“At the Cross” Good Friday

Then the soldiers of the governor took Jesus into the governor’s headquarters, and they gathered the whole cohort around him. They stripped him and put a scarlet robe on him, and after twisting some thorns into a crown, they put it on his head. They put a reed in his right hand and knelt before him and mocked him, saying, ‘Hail, King of the Jews!’ They spat on him and took the reed and struck him on the head. After mocking him, they stripped him of the robe and put his own clothes on him. Then they led him away to crucify him.

As they went out, they came upon a man from Cyrene named Simon; they compelled this man to carry his cross. And when they came to a place called Golgotha (which means Place of a Skull), they offered him wine to drink, mixed with gall; but when he tasted it, he would not drink it.

And when they had crucified him, they divided his clothes among themselves by casting lots; then they sat down there and kept watch over him. Over his head they put the charge against him, which read, ‘This is Jesus, the King of the Jews.’

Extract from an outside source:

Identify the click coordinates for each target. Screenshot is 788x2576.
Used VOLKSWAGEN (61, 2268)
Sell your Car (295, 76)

Then two bandits were crucified with him, one on his right and one on his left. Those who passed by derided him, shaking their heads and saying, ‘You who would destroy the temple and build it in three days, save yourself! If you are the Son of God, come down from the cross.’ In the same way the chief priests also, along with the scribes and elders, were mocking him, saying, ‘He saved others; he cannot save himself. He is the King of Israel; let him come down from the cross now, and we will believe in him. He trusts in God; let God deliver him now, if he wants to; for he said, “I am God’s Son.” ’ The bandits who were crucified with him also taunted him in the same way.

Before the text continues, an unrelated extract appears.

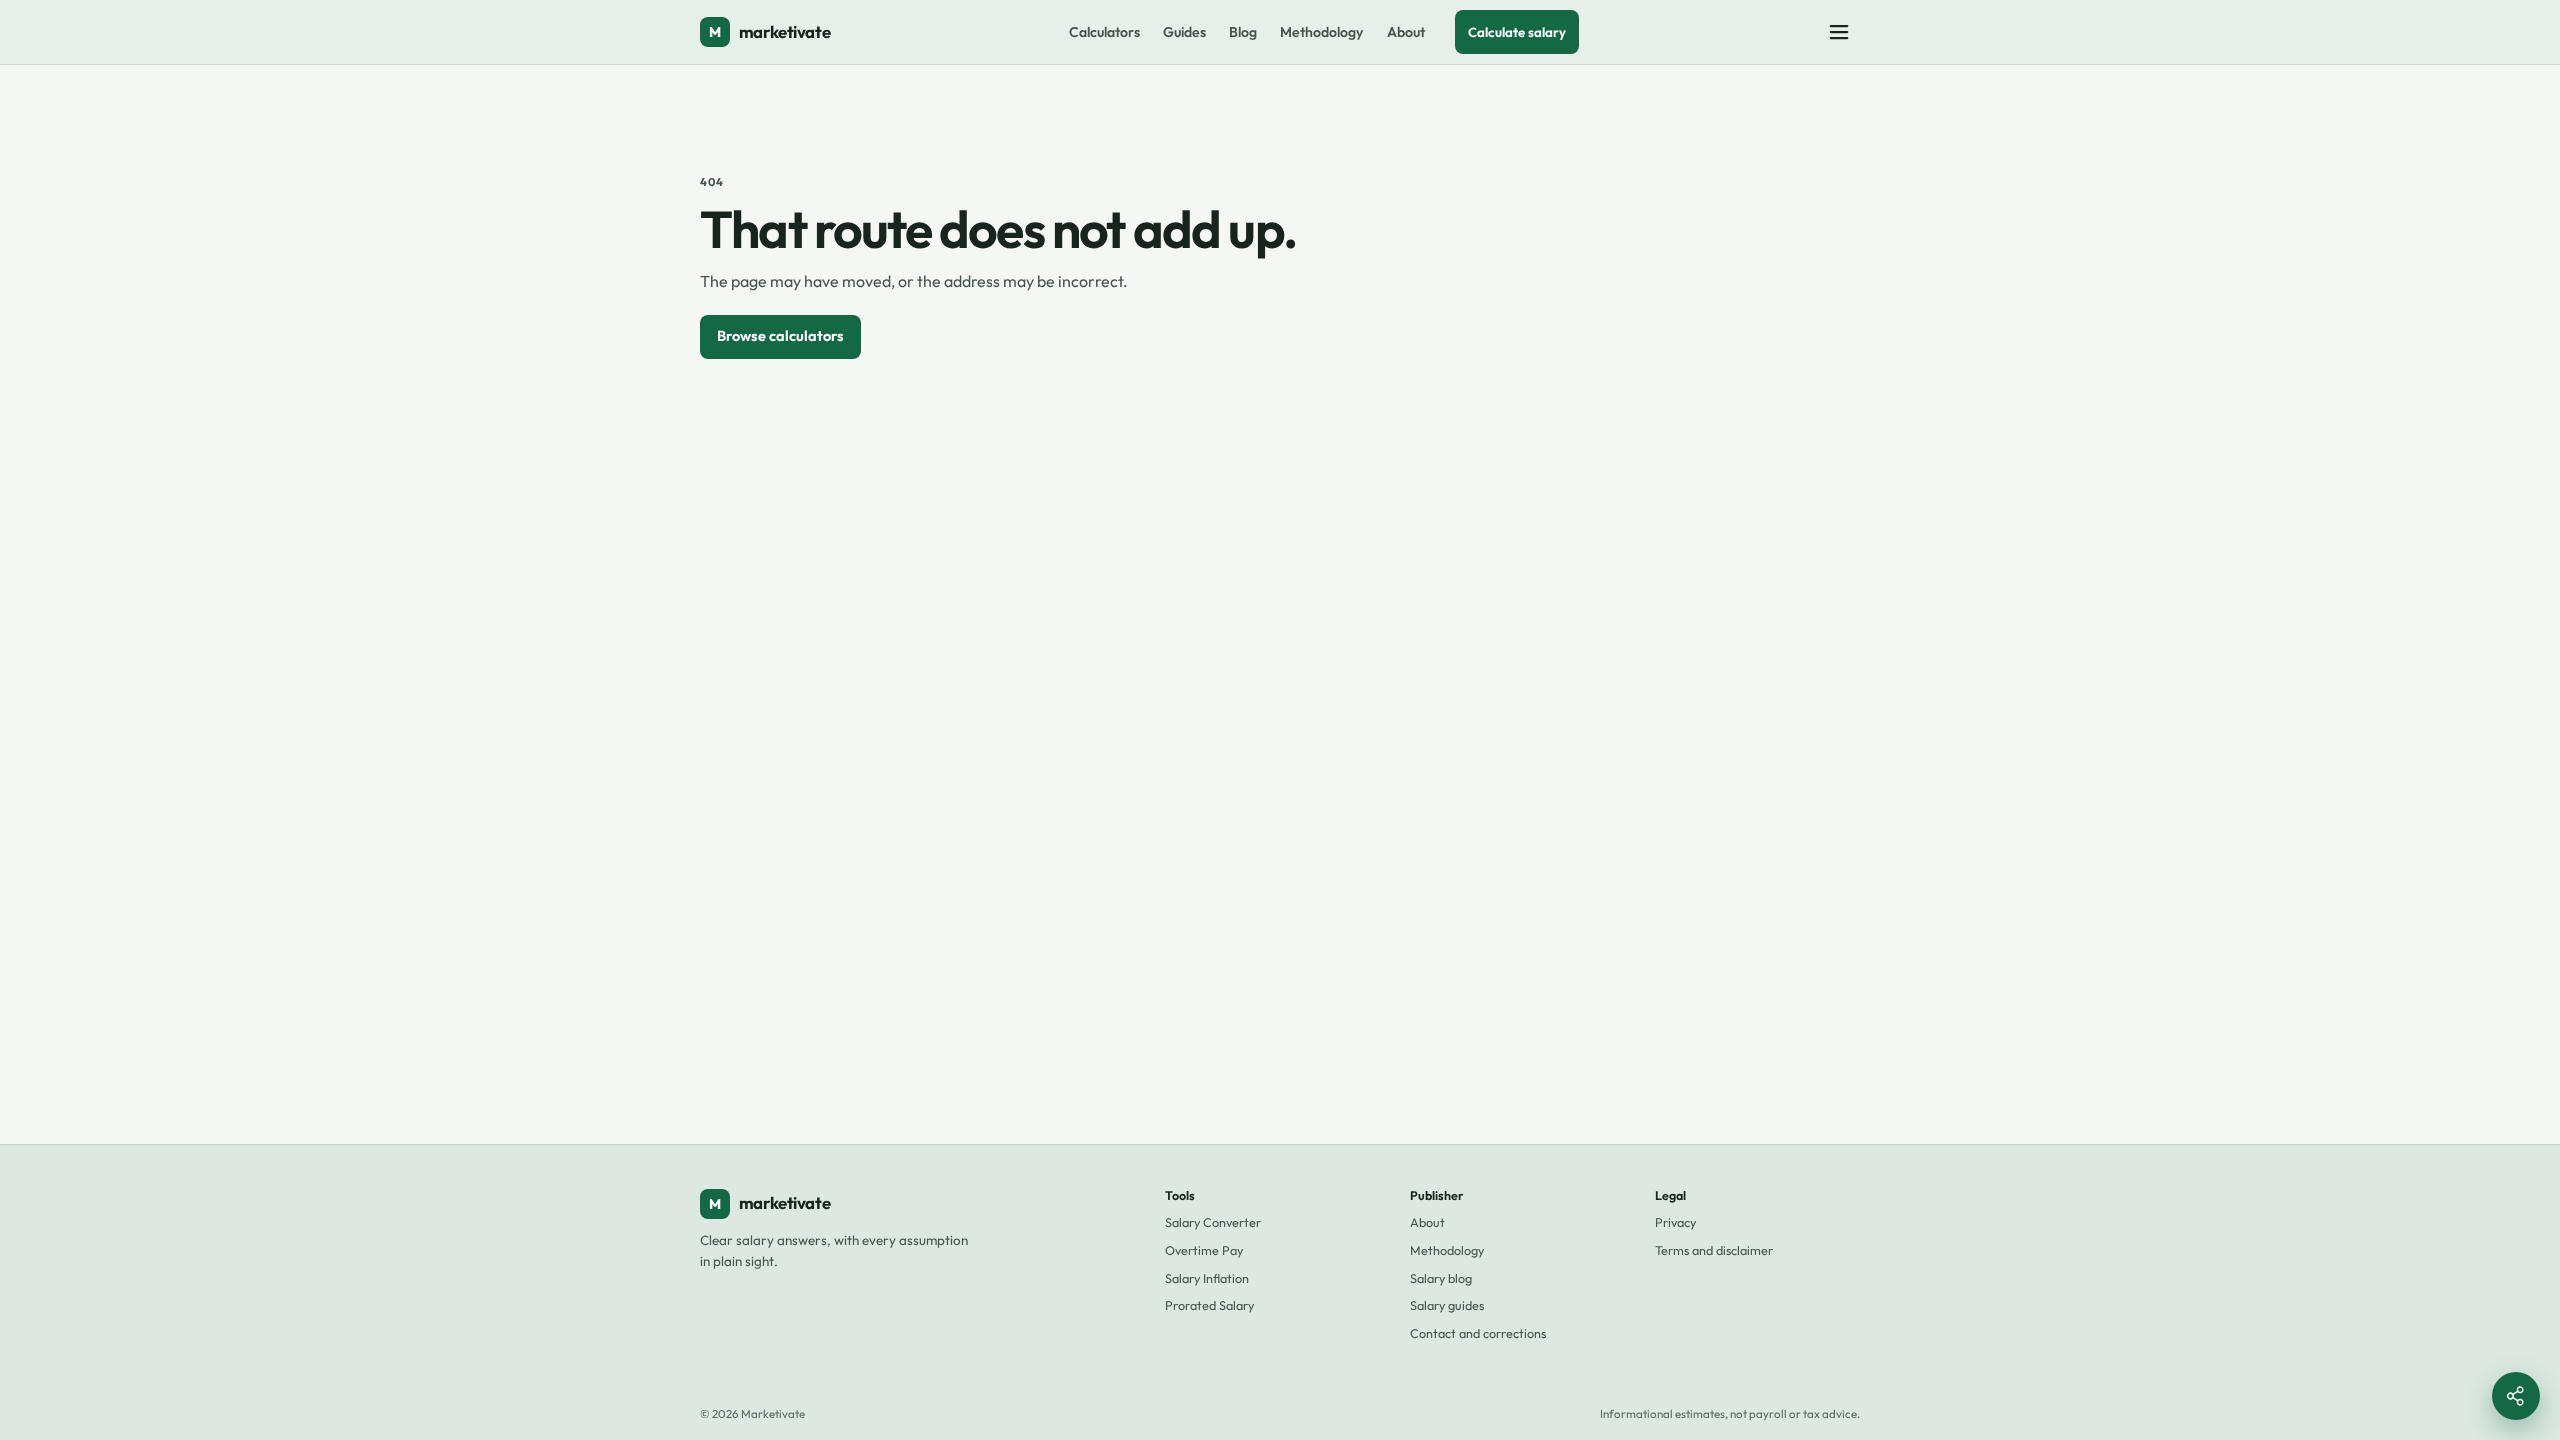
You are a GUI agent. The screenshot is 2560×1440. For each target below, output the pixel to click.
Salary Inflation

From noon on, darkness came over the whole land until three in the afternoon. And about three o’clock Jesus cried with a loud voice, ‘Eli, Eli, lema sabachthani?’ that is, ‘My God, my God, why have you forsaken me?’ When some of the bystanders heard it, they said, ‘This man is calling for Elijah.’ At once one of them ran and got a sponge, filled it with sour wine, put it on a stick, and gave it to him to drink. But the others said, ‘Wait, let us see whether Elijah will come to save him.’ Then Jesus cried again with a loud voice and breathed his last. At that moment the curtain of the temple was torn in two, from top to bottom. The earth shook, and the rocks were split. The tombs also were opened, and many bodies of the saints who had fallen asleep were raised. After his resurrection they came out of the tombs and entered the holy city and appeared to many. Now when the centurion and those with him, who were keeping watch over Jesus, saw the earthquake and what took place, they were terrified and said, ‘Truly this man was God’s Son!’  Matthew 27.27-54

With a great and dramatic flourish Matthew concludes his account of the Passion with the report of an earthquake. He says, “The curtain of the temple was torn in two, from top to bottom. The earth shook, and the rocks were split.”

If ever you want a description of something which leaves humanity ‘out of its depth’, an earthquake usually fits the bill. Just as we euphemistically refer to this kind of thing as an ‘act of God’, ‘seismic’ is probably an appropriate word to encapsulate the significance of what happened that day. So, before the Cross we are in earthquake territory; and Matthew is reminding us that there is an objectivity to these things about which we are I believe, often far too shy.

Because this is the place in which something is done (accomplished) for us. This is the place from which springs the Lord God’s New Creation and his re-creating us in his image. As Stanley Hauerwas says, “We don’t get to make this up for ourselves.” Paul sums it up in both cosmic and personal terms. It’s here that “God was in Christ reconciling the world to himself” (2 Corinthians 5.19). And he is the Christ “who loved me and gave himself for me.” (Galatians 2.20)

Jesus told the disciples: “When I am lifted up, I will draw all people to myself” (John 12.32) The cross is the revelation of divine love. It has, as Paul says, a “breadth and length and height and depth, …. that surpasses knowledge” (Ephesians 3.18).

What we’re called to do is to listen and gaze; “keep watch over Jesus.” And let his act of self-giving love would somehow go to work on us so that like Simon of Cyrene; we discover that the Cross has a way of drawing us in and inviting us to take it up.

It’s always these two things: In this place something seismic was done for us but from this place we go forth, amazed by what the Lord God wishes to do in and through us. In other words, we find ourselves caught up in a story not of our own making …but which becomes our pattern of life and our future.